== WHAT YOU ARE ASKED TO DO ==
Below are records; count the lines that contain "pixel" and give only the total.

== GIVEN RECORDS ==
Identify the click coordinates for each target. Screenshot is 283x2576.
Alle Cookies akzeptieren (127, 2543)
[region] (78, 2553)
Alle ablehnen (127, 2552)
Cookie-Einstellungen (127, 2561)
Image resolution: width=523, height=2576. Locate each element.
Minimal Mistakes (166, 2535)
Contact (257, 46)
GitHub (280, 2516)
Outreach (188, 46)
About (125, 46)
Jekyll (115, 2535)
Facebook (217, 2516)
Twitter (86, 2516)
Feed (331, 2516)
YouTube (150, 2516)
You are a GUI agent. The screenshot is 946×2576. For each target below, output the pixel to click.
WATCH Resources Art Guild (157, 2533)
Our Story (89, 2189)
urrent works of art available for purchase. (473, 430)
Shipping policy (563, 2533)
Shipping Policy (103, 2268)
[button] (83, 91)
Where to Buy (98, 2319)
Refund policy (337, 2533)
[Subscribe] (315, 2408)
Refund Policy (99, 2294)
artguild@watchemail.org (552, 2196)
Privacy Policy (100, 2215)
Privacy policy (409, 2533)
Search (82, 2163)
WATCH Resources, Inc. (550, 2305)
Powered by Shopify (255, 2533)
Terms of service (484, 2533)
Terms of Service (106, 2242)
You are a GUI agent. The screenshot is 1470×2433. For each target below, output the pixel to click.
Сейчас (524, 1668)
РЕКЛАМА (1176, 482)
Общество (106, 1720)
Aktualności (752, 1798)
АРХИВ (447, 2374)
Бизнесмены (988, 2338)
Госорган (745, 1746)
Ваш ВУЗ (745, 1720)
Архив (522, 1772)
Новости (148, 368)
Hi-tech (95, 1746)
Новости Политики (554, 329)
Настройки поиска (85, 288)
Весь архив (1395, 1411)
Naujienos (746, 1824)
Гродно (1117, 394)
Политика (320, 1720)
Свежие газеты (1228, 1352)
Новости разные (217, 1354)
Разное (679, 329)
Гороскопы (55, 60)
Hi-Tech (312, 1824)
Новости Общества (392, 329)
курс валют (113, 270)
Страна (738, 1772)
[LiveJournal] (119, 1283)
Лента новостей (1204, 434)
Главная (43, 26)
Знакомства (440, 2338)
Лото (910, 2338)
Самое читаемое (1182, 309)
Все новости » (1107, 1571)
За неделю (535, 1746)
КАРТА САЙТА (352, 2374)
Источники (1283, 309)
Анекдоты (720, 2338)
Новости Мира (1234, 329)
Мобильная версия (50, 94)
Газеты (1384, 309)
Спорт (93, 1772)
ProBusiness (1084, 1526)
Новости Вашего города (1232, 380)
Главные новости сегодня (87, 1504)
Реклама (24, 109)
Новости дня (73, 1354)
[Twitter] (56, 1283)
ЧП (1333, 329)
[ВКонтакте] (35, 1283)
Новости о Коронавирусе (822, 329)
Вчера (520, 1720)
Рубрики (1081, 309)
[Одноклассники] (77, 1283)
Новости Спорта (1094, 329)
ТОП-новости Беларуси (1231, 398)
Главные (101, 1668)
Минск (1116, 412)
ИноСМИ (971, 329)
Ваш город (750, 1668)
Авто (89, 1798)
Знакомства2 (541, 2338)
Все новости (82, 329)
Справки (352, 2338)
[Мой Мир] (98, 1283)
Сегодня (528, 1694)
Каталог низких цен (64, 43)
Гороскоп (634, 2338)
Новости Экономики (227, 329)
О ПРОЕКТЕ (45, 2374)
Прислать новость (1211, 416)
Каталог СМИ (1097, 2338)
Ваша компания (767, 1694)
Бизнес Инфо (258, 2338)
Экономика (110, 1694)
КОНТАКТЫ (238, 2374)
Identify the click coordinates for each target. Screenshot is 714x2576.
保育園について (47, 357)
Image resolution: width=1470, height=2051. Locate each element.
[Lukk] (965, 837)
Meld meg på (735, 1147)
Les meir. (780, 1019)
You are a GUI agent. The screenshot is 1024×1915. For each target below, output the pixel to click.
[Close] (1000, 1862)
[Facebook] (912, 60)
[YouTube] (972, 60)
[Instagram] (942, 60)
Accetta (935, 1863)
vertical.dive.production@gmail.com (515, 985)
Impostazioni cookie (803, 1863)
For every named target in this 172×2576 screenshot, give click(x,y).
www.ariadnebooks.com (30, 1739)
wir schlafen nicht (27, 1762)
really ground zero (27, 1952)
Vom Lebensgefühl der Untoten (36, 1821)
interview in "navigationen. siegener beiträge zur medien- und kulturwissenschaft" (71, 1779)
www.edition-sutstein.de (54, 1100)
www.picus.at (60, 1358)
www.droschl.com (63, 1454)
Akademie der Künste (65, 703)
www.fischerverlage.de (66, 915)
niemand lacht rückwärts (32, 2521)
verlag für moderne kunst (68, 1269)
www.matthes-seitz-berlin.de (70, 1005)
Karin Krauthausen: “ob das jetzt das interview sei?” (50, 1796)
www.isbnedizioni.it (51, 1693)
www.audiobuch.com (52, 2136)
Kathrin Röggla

== SOLUTION FOR THIS PROBLEM ==
3